- [Required work] Could you restate the entries below word for word and leave the images out?

___ Records to process

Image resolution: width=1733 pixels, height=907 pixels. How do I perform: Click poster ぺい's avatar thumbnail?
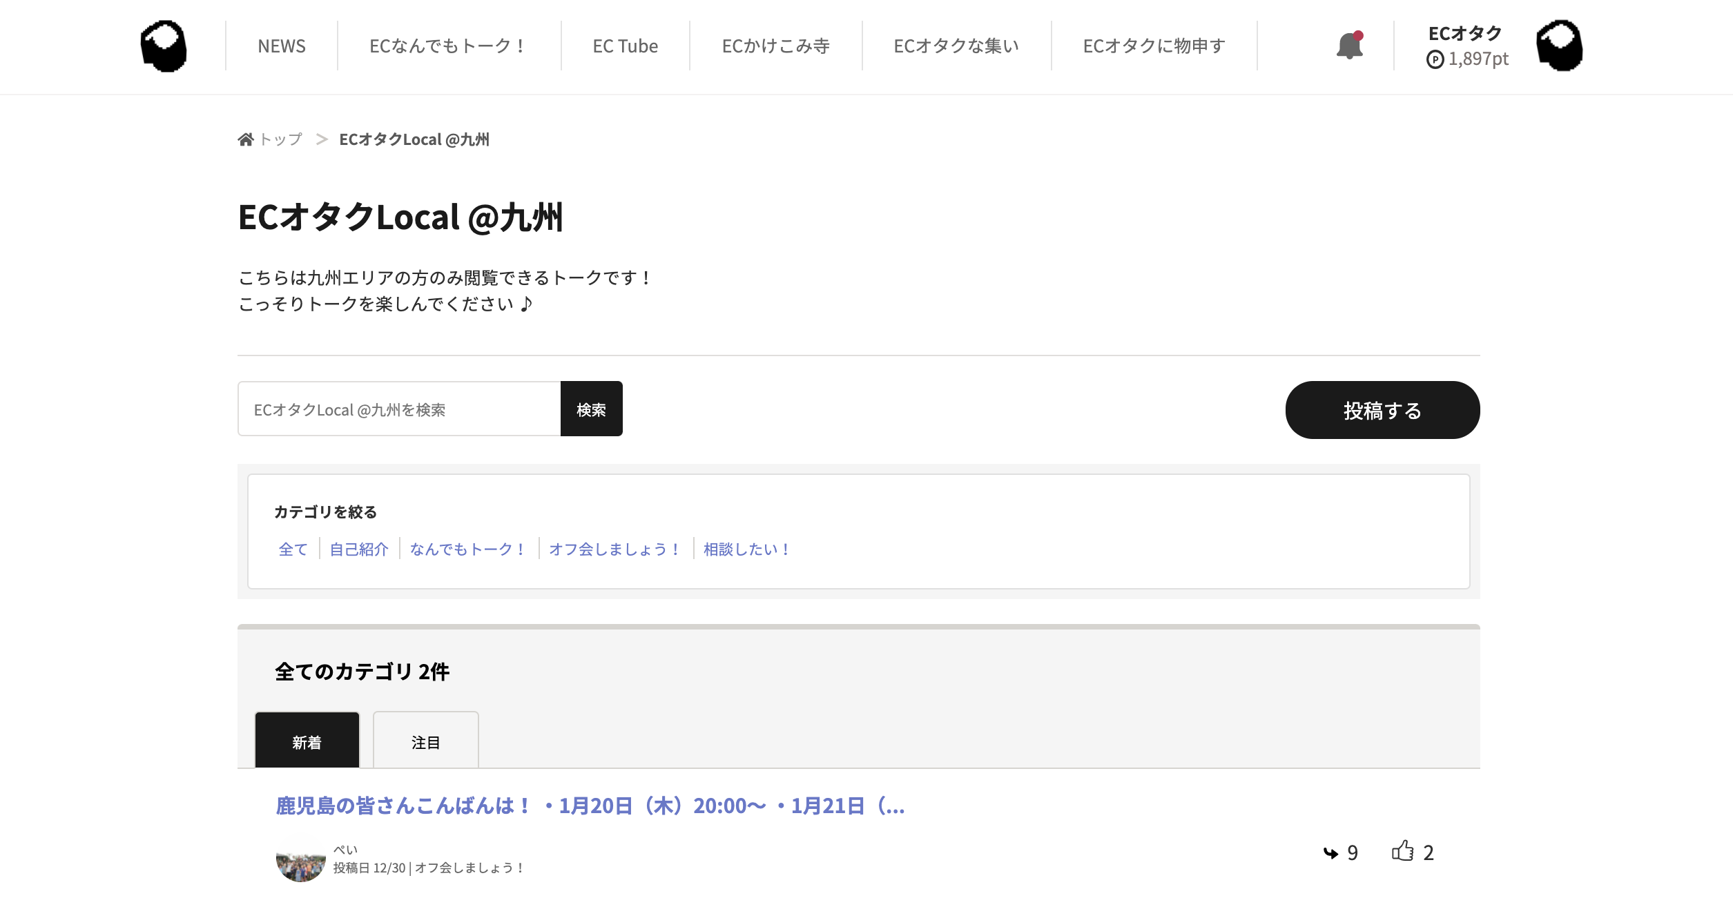tap(300, 859)
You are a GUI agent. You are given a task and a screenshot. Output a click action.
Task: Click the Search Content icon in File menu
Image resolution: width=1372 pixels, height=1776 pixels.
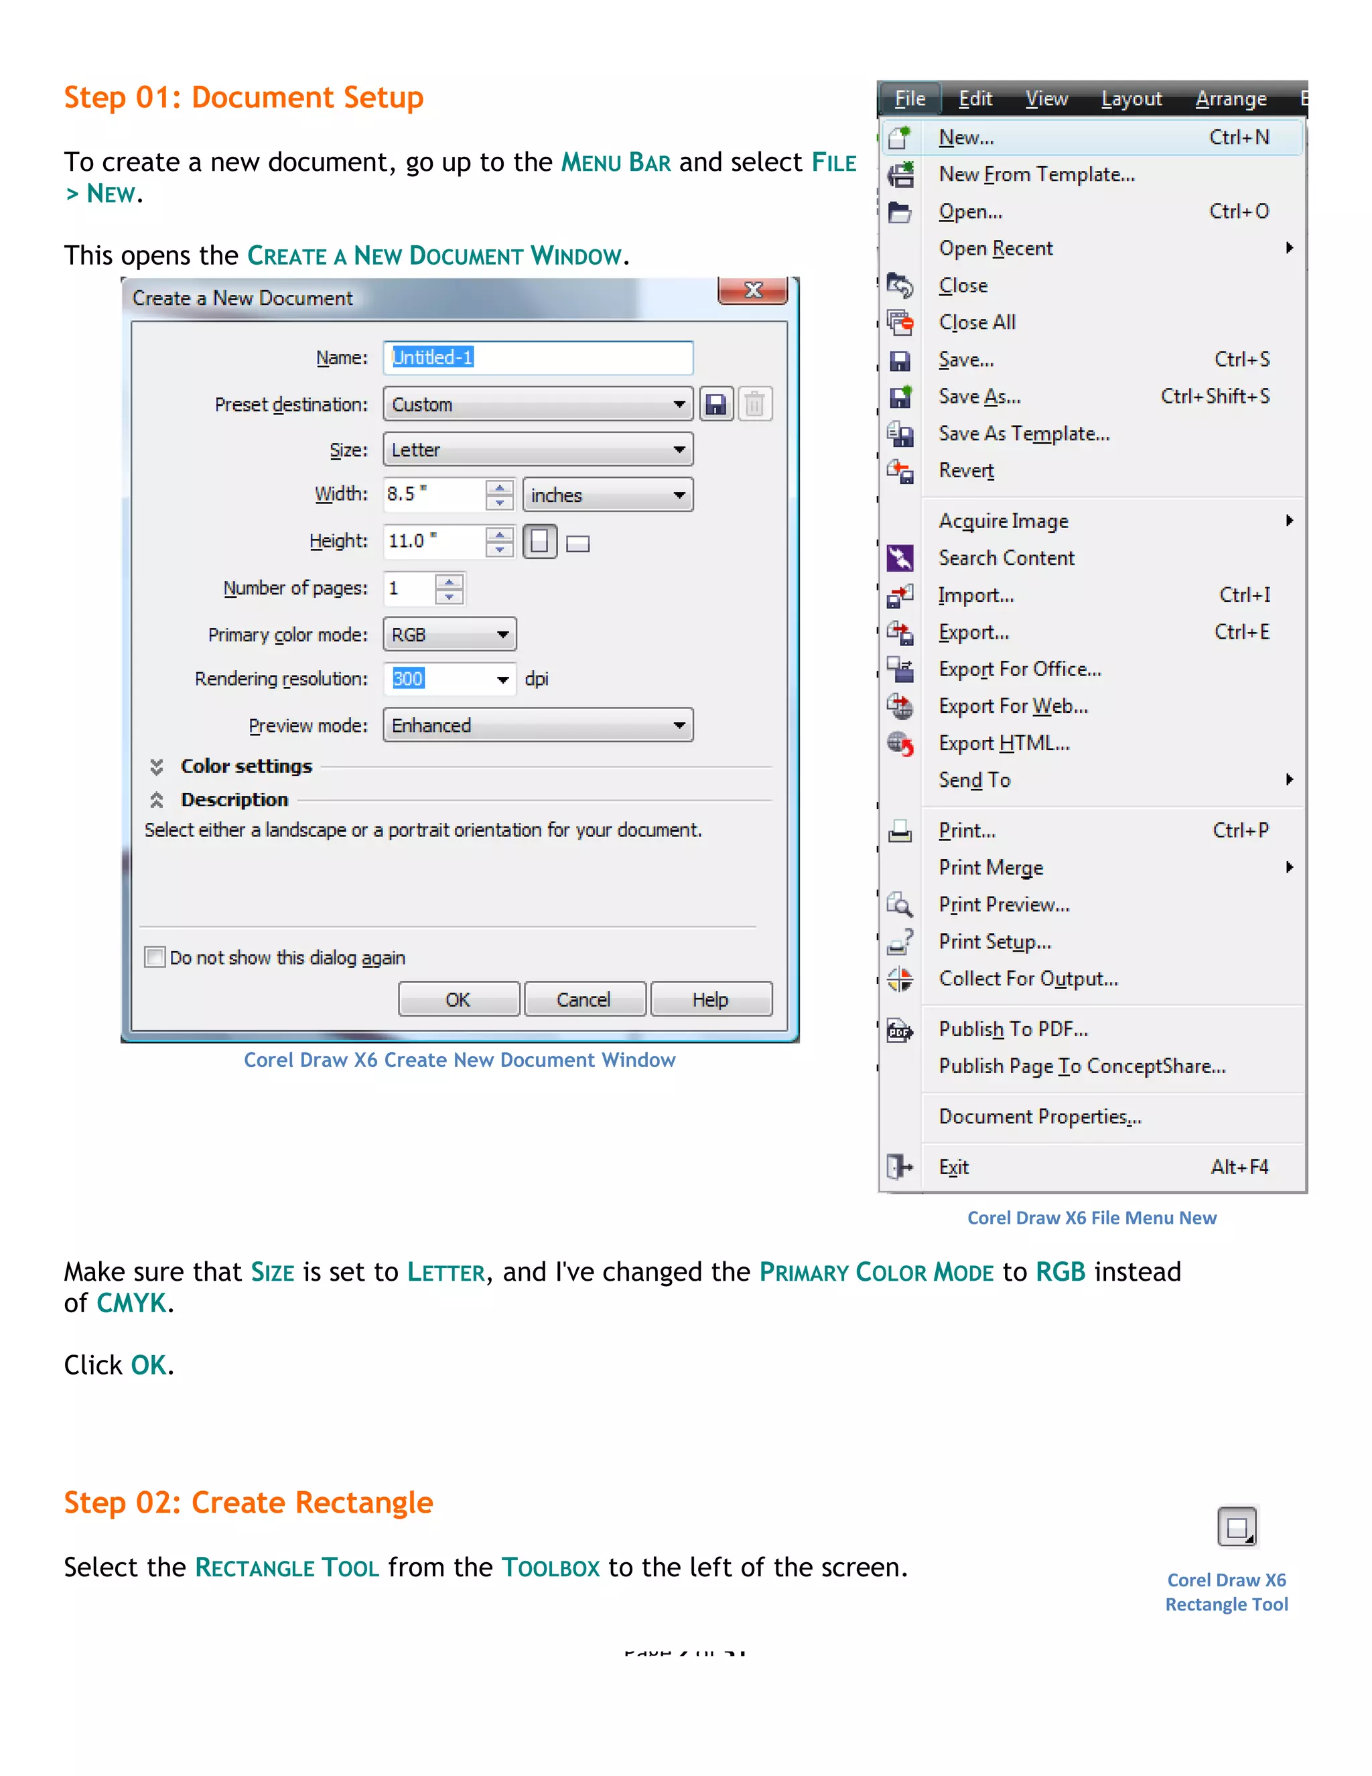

______

- [Solved problem]
Image resolution: width=1733 pixels, height=907 pixels. How do I perform: Click poster ぺい's avatar thumbnail?
tap(300, 859)
You are a GUI agent. You are given a task and a screenshot. Output a click action.
Task: Click the Search Content icon in File menu
Image resolution: width=1372 pixels, height=1776 pixels.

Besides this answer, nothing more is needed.